Reproduce the records below word for word, leaving out the pictures.

** start **

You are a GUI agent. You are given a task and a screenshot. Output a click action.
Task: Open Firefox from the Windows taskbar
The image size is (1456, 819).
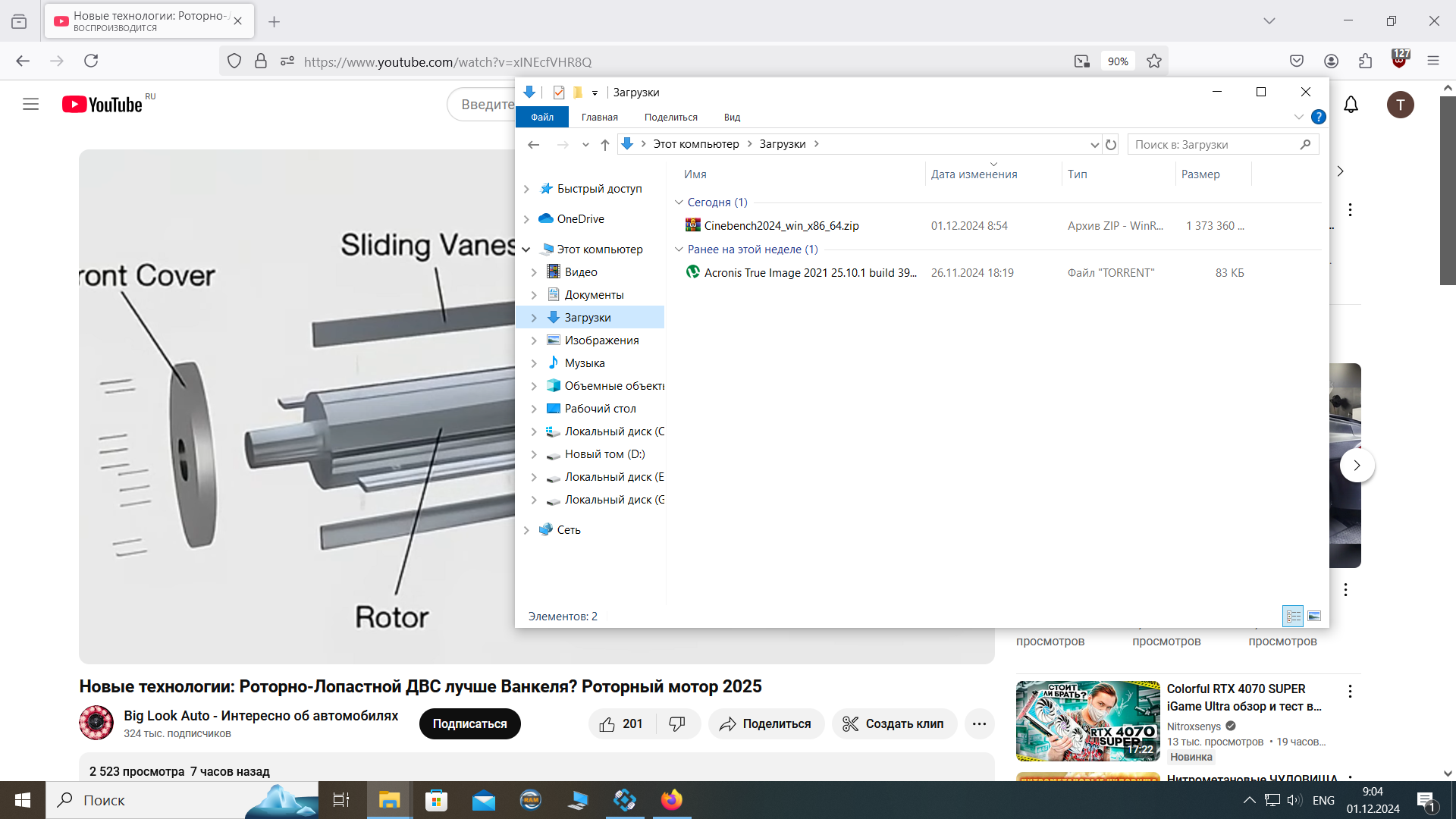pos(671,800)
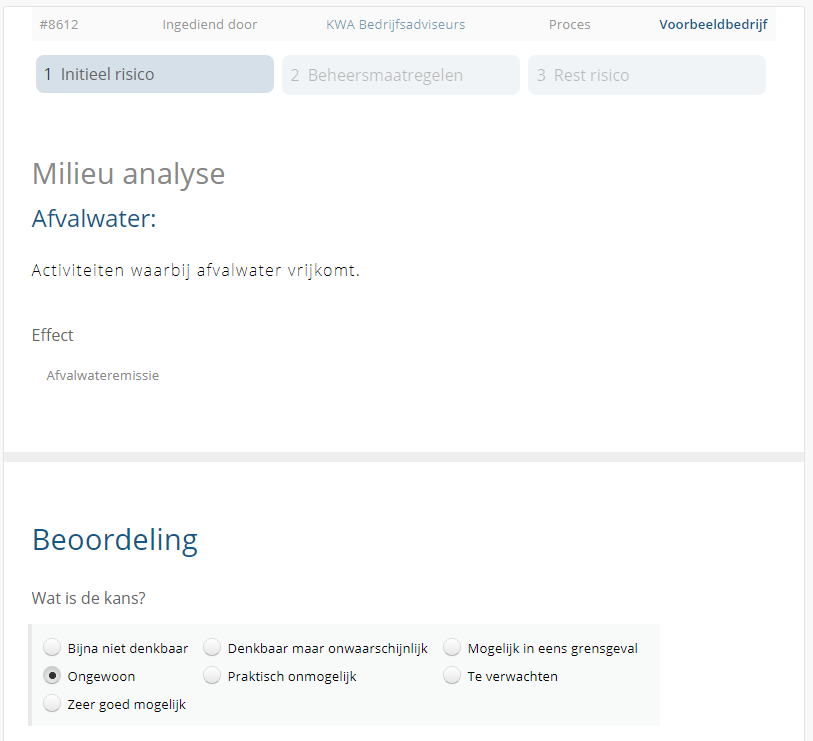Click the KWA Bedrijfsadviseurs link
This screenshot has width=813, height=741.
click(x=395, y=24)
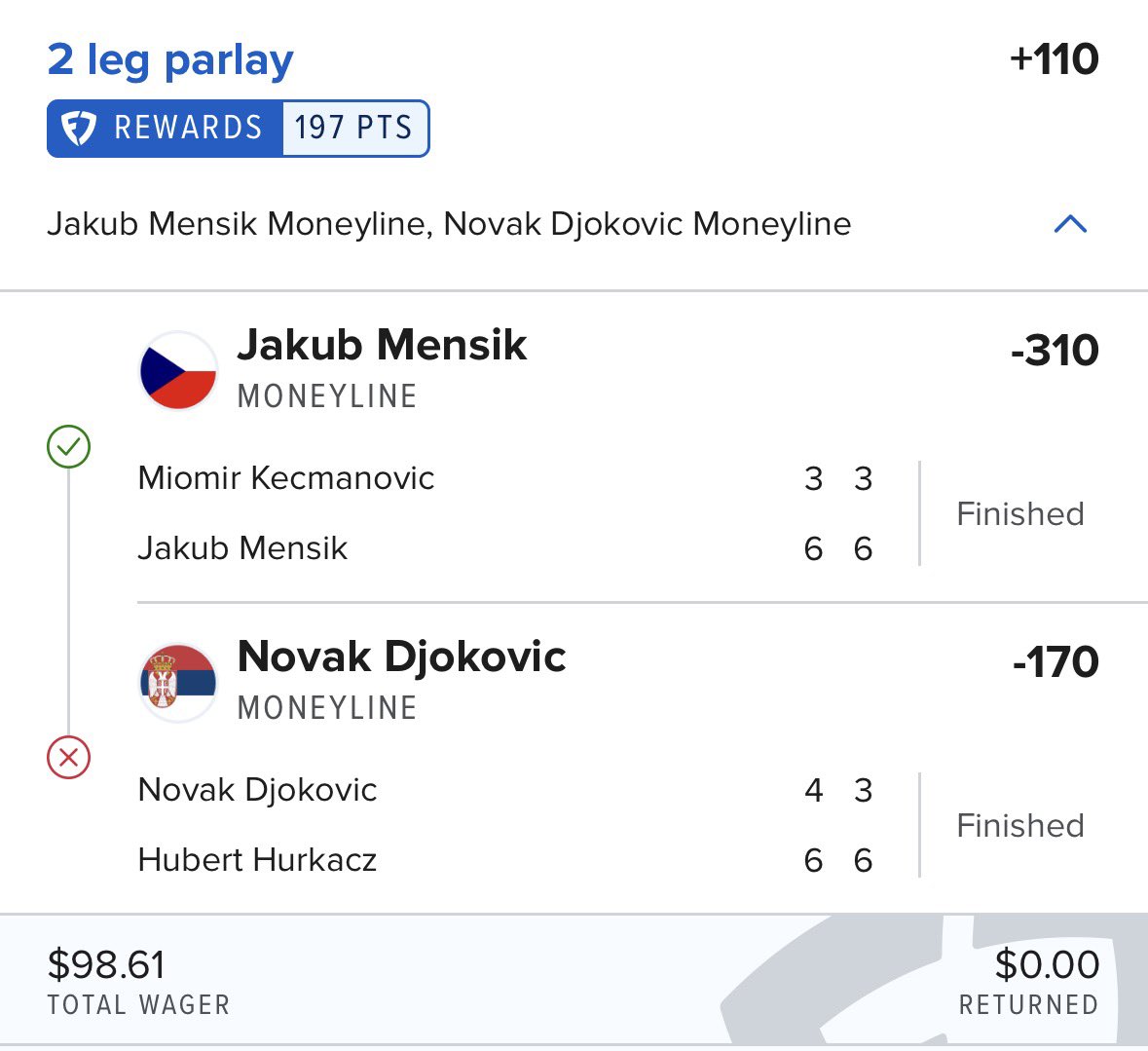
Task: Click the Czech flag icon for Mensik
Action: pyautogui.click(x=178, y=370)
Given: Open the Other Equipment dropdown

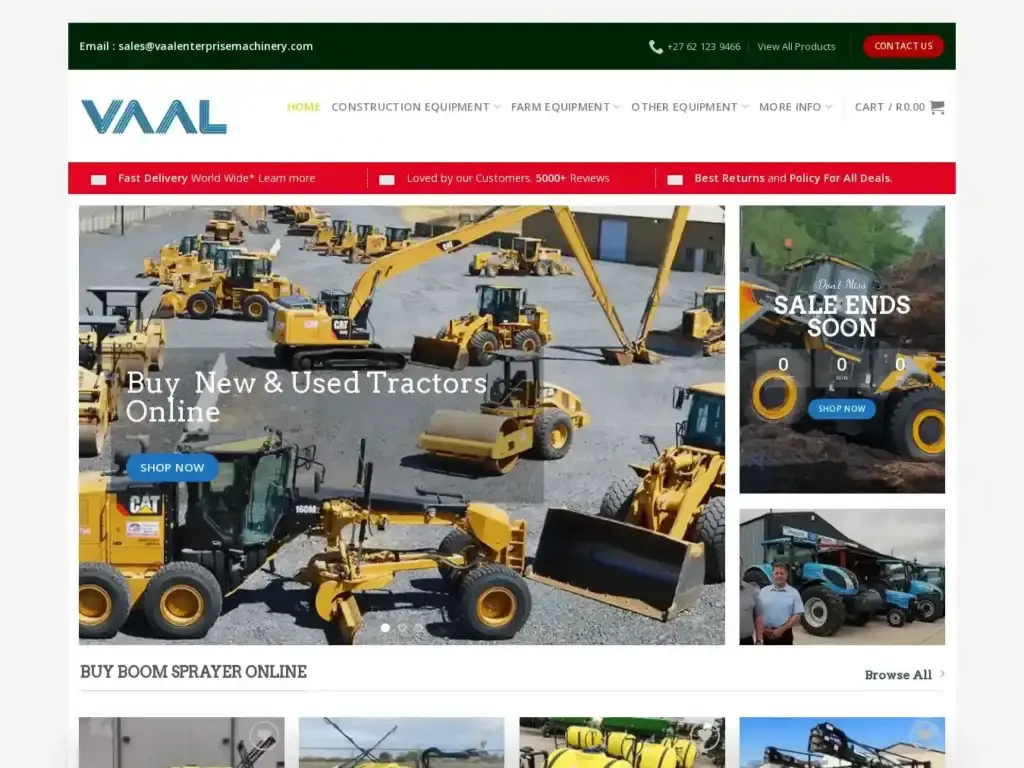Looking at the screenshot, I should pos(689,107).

** end **

Correct output -
You are a GUI agent. You are given a task and a screenshot. Output a click action.
Task: Open Firefox from the Windows taskbar
The image size is (1456, 819).
pos(671,800)
Click the KWA Bedrijfsadviseurs link
This screenshot has width=813, height=741.
click(x=395, y=24)
Task: Click the Czech flag icon for Mensik
Action: pyautogui.click(x=178, y=370)
Given: Open the Other Equipment dropdown

Looking at the screenshot, I should pos(689,107).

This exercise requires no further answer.